Menurut Ketua Umum APO, Ilham Oho Irenan usai pertemuan, pihak Kemenpora berjanji akan mengawal tututan aksi APO sampai Permenpora 14/2024 dicabut.
“Pihak Kemenpora menyatakan akan melakukan pertemuan membahas masalah tuntutan kami dengan segera,” kata Ilham.
Dia menegaska, bila tuntutan mereka tidak segera dikabulkan, maka APO akan melanjuitkan aksinya termasuk menempuh jalur hukum.
“Kami akan mengajukan judicial review terhadap Permenpora 14/2024 ke Mahkamah Konstitusi. Perjuangan akan terus kami lakukan demi menyelamatkan olahraga Indonesia,” ujarnya.
Sementara itu Sekretaris Jenderal APO, La Ode Aindo, menegaskan aksi ini dilakukan demi menyelamatkan masa depan olahraga nasional.
“Kami datang melakukan demonstrasi damai untuk meminta Kemenpora mempertegas substansi pada Permenpora Nomor 14 Tahun 2024. Dari hasil eksaminasi, kami menemukan adanya norma yang saling bertentangan,” ujarnya.

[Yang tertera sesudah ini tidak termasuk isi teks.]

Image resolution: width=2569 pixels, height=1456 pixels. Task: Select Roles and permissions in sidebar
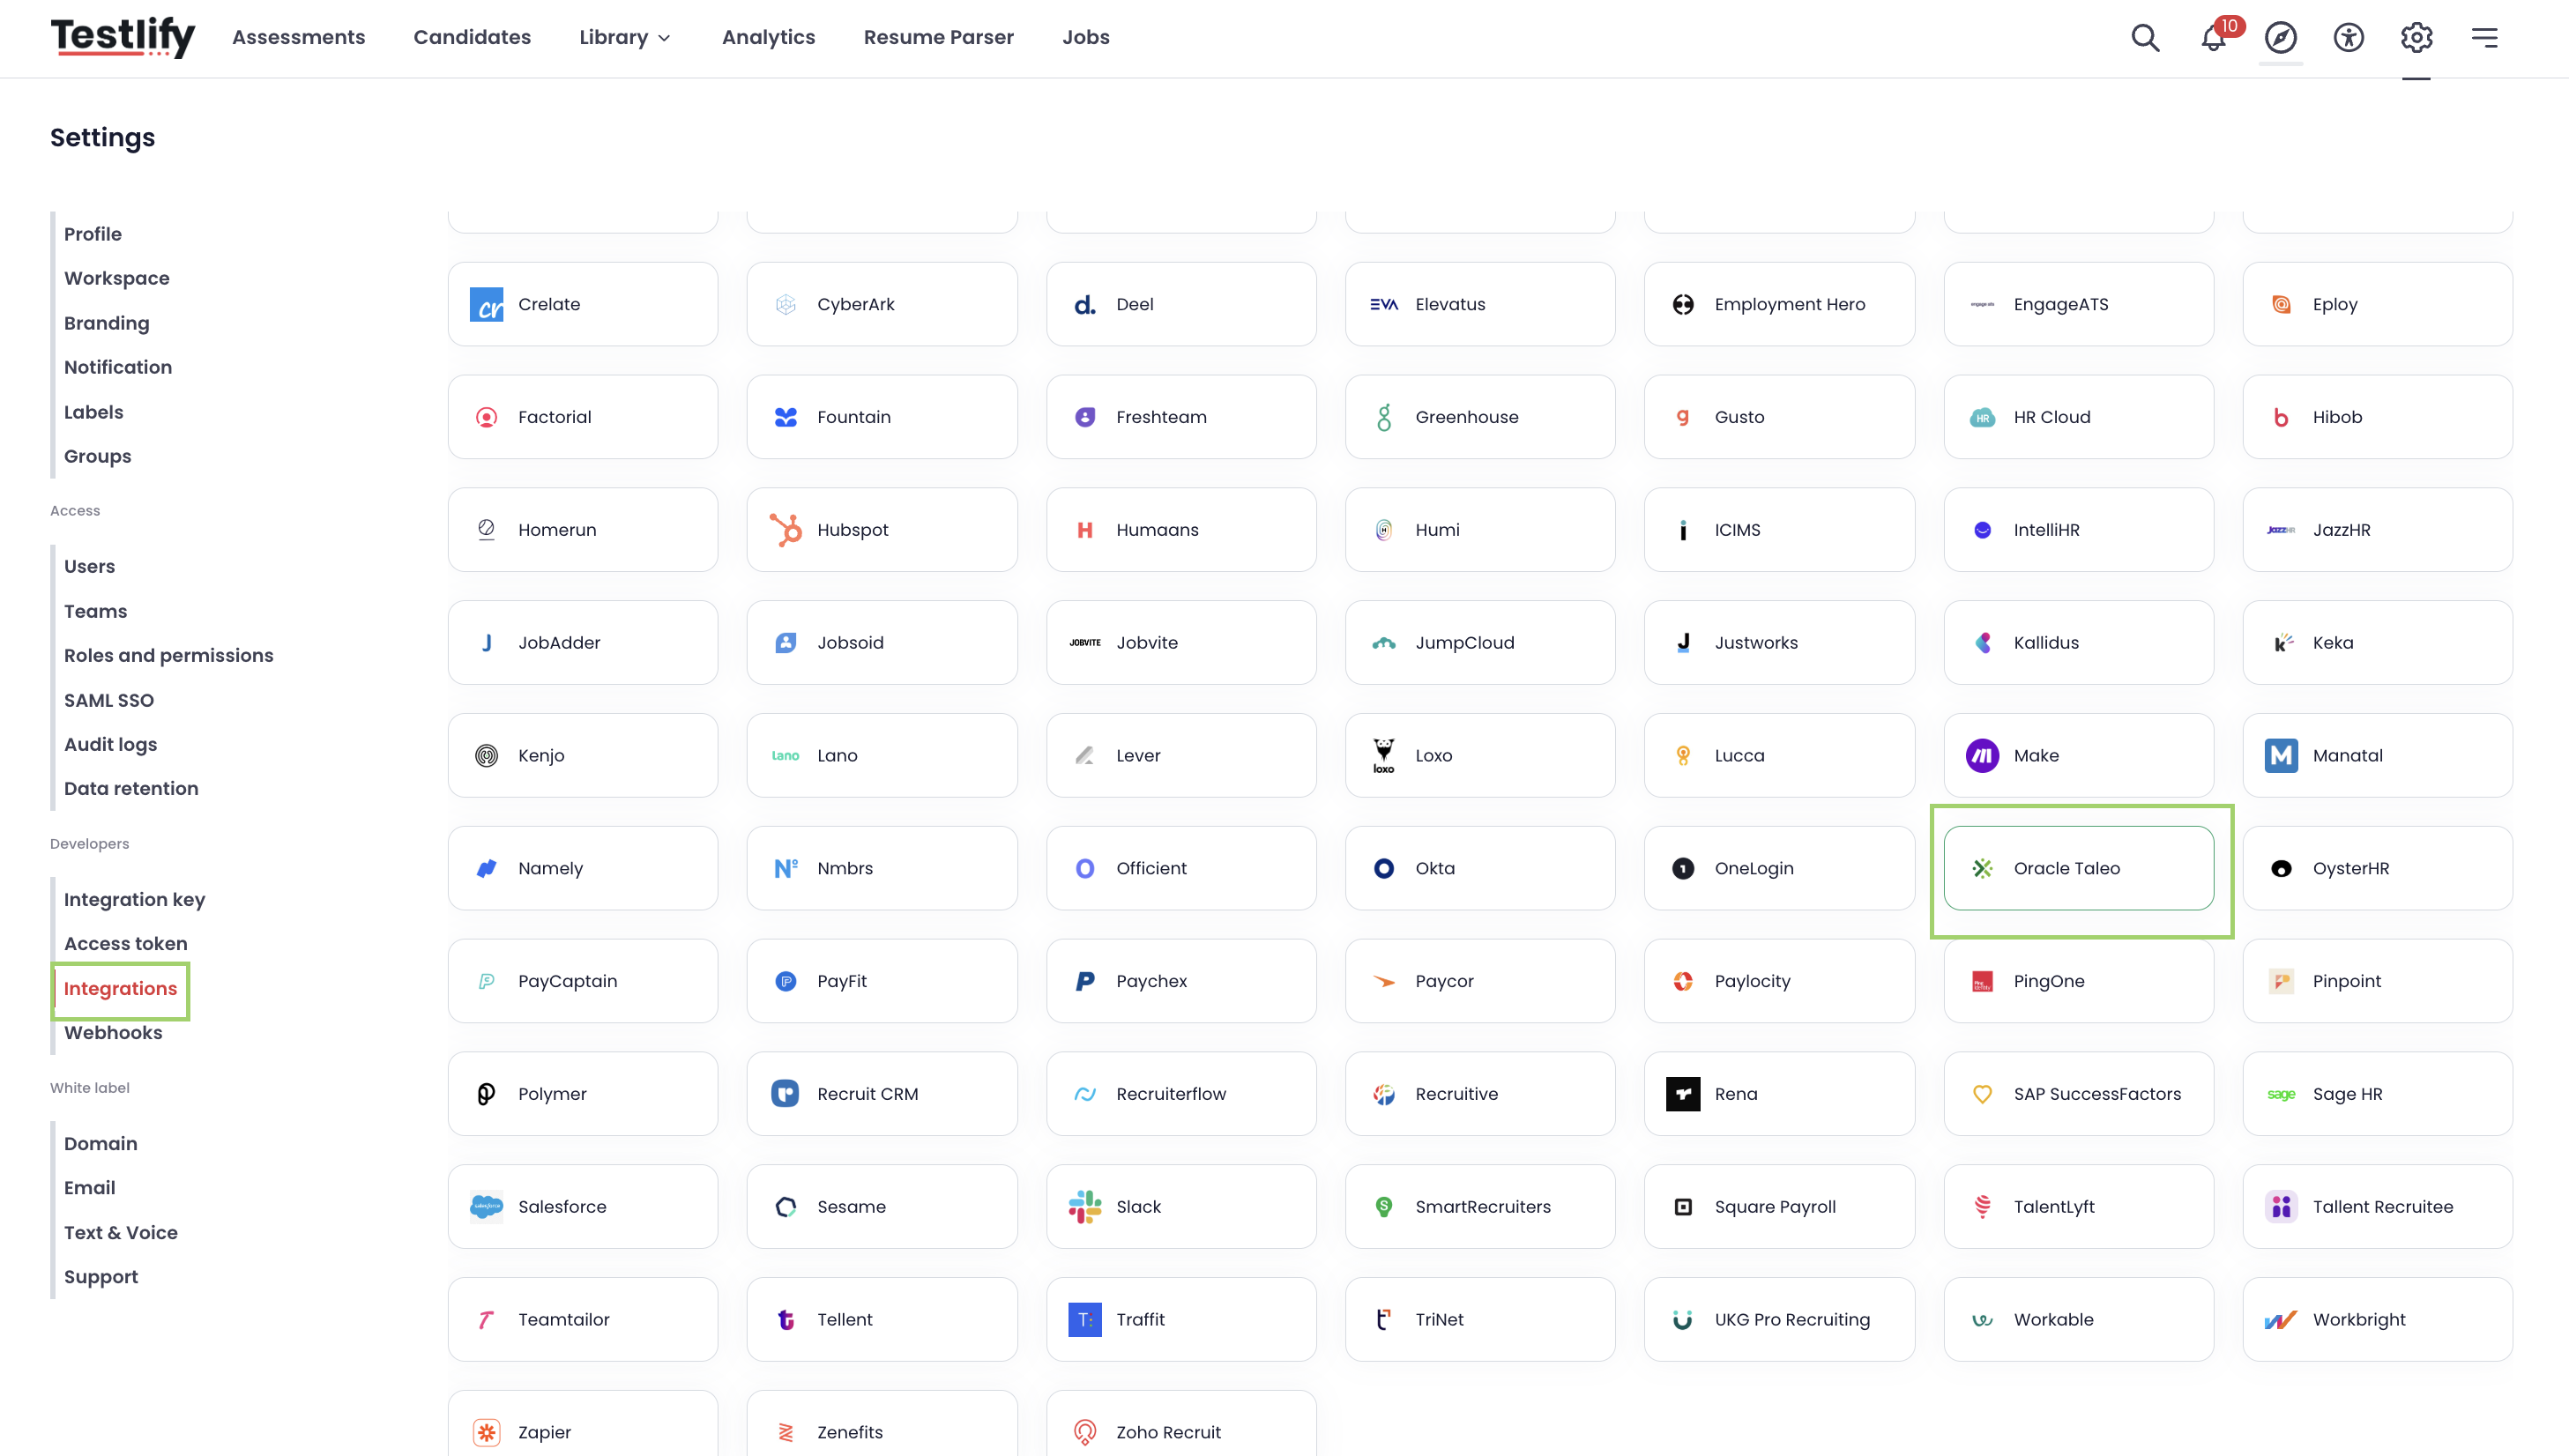click(x=169, y=656)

Menurutnya, aturan tersebut berpotensi menimbulkan masalah serius. “Ini bahaya sekali karena dapat berimplikasi pada pembekuan olahraga di Indonesia.”
“Permenpora itu bertentangan dengan International Olympic Charter yang sudah diratifikasi menjadi peraturan perundang-undangan,” tegas La Ode.